OBJECTIVE: In the part of the entries that opens with the line containing "The height and width of the screenshot is (503, 1130)." and closes with the line containing "pos(68,183)", swap "cloud-airplane" for "paper-plane" and reproduce those lines with nothing else altered.

A block of data
________________
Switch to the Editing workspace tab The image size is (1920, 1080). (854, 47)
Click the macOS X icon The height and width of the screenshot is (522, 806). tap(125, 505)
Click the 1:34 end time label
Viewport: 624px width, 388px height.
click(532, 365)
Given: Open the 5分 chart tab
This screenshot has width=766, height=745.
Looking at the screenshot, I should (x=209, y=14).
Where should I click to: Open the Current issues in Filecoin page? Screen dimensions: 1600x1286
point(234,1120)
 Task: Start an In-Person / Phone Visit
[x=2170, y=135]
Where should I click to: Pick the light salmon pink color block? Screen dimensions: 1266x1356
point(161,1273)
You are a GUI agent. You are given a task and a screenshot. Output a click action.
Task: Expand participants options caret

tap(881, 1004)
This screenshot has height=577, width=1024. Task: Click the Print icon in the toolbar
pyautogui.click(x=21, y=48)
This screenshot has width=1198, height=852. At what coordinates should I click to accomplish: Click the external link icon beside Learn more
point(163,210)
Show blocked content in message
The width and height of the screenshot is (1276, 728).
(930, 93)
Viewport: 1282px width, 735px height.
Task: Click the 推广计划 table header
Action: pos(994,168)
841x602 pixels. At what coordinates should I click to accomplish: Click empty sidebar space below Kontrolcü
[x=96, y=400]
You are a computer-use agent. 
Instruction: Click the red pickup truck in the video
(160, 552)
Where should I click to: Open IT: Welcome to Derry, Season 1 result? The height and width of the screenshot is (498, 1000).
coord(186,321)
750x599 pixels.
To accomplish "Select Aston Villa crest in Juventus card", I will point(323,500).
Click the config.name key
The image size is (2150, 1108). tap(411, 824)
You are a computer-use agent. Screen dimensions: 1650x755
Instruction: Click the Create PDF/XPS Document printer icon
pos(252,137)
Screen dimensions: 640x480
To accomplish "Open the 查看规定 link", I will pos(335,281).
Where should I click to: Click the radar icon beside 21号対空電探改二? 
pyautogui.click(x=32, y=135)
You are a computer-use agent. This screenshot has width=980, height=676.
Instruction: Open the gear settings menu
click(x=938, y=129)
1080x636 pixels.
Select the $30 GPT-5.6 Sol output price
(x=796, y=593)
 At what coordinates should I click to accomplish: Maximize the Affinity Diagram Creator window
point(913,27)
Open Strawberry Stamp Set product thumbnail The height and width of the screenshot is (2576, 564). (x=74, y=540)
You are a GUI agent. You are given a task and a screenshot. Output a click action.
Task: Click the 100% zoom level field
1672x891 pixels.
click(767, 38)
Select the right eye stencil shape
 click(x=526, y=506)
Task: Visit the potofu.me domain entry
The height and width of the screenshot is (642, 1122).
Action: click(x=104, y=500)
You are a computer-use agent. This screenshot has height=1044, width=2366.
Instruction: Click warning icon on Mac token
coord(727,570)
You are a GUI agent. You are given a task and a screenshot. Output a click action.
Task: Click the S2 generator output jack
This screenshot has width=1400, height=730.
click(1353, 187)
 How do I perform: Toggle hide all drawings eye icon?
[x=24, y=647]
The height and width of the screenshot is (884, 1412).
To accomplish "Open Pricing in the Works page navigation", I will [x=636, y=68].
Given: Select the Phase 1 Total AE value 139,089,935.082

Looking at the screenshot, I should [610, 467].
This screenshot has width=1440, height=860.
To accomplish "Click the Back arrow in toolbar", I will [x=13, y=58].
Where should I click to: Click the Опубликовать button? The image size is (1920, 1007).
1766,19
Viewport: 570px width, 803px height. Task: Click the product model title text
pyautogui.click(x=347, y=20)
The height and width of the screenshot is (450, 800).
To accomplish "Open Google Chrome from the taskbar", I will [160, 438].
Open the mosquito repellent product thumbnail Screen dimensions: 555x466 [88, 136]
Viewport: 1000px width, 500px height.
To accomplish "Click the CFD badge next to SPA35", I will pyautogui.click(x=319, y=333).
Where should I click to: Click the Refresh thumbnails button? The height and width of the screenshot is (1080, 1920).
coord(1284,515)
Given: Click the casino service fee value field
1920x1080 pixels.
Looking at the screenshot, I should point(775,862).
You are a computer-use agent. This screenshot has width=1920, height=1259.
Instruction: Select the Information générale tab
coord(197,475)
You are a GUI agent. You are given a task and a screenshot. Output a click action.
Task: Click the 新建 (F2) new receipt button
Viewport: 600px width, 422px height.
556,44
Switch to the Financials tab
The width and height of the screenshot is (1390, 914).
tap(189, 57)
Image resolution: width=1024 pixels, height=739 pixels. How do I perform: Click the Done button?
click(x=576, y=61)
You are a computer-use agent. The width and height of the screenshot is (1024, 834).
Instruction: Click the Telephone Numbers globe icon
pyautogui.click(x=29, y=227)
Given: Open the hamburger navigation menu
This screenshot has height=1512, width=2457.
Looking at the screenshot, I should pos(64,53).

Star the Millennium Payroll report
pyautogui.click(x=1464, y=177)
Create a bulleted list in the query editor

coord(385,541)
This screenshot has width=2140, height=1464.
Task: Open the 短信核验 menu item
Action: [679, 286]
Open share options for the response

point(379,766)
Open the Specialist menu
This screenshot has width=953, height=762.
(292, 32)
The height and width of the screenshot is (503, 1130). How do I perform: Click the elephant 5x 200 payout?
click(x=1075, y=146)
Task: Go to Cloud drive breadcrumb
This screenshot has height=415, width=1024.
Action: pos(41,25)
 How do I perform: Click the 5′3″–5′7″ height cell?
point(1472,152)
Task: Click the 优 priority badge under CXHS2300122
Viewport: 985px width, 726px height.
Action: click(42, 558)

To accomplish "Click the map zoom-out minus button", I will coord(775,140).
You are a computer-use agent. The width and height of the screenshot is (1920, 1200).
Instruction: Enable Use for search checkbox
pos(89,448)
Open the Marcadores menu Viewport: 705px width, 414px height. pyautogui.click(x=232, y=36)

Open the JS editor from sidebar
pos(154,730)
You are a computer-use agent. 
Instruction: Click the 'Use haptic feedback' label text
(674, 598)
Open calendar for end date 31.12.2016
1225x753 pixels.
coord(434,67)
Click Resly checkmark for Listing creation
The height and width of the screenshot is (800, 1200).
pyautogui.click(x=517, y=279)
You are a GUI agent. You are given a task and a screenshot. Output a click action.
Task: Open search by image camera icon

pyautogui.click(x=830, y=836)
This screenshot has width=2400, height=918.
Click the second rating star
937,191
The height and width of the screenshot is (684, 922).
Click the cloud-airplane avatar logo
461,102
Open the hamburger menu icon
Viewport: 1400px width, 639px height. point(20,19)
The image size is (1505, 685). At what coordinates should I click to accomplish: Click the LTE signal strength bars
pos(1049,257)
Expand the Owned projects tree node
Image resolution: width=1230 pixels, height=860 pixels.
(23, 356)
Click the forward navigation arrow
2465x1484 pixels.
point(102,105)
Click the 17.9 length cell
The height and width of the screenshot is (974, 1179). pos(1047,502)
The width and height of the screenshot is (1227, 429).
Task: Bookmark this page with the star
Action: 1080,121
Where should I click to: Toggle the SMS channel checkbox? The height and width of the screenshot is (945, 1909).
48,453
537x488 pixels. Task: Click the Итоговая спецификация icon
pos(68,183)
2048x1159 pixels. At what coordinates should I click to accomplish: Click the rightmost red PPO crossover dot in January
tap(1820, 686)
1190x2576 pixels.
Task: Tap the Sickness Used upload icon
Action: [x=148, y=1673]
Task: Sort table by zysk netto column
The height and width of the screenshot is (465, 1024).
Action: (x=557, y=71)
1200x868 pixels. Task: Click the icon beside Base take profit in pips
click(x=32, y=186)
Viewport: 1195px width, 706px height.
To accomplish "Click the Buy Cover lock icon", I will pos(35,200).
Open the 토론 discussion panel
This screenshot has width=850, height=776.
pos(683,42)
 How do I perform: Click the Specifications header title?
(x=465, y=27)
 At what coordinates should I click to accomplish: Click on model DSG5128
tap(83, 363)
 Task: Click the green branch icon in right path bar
________________
TASK ANSWER:
The height and width of the screenshot is (503, 1130). How do I perform: Click the elephant 5x 200 payout?
click(x=1075, y=146)
Task: Go to Cloud drive breadcrumb
This screenshot has height=415, width=1024.
Action: pos(41,25)
 How do I perform: Click the 5′3″–5′7″ height cell?
point(1472,152)
Task: Click the 优 priority badge under CXHS2300122
Viewport: 985px width, 726px height.
Action: click(42, 558)

To accomplish "Click the map zoom-out minus button", I will coord(775,140).
You are a computer-use agent. The width and height of the screenshot is (1920, 1200).
Instruction: Enable Use for search checkbox
pos(89,448)
Open the Marcadores menu Viewport: 705px width, 414px height. pyautogui.click(x=232, y=36)

Open the JS editor from sidebar
pos(154,730)
You are a computer-use agent. 
Instruction: Click the 'Use haptic feedback' label text
(674, 598)
Open calendar for end date 31.12.2016
1225x753 pixels.
coord(434,67)
Click Resly checkmark for Listing creation
The height and width of the screenshot is (800, 1200).
pyautogui.click(x=517, y=279)
You are a GUI agent. You are given a task and a screenshot. Output a click action.
Task: Open search by image camera icon

pyautogui.click(x=830, y=836)
This screenshot has width=2400, height=918.
Click the second rating star
937,191
The height and width of the screenshot is (684, 922).
Click the paper-plane avatar logo
461,102
Open the hamburger menu icon
Viewport: 1400px width, 639px height. point(20,19)
The image size is (1505, 685). At what coordinates should I click to accomplish: Click the LTE signal strength bars
pos(1049,257)
Expand the Owned projects tree node
Image resolution: width=1230 pixels, height=860 pixels.
(23, 356)
Click the forward navigation arrow
2465x1484 pixels.
point(102,105)
Click the 17.9 length cell
The height and width of the screenshot is (974, 1179). pos(1047,502)
The width and height of the screenshot is (1227, 429).
Task: Bookmark this page with the star
Action: 1080,121
Where should I click to: Toggle the SMS channel checkbox? The height and width of the screenshot is (945, 1909).
48,453
537x488 pixels. Task: Click the Итоговая спецификация icon
pos(68,183)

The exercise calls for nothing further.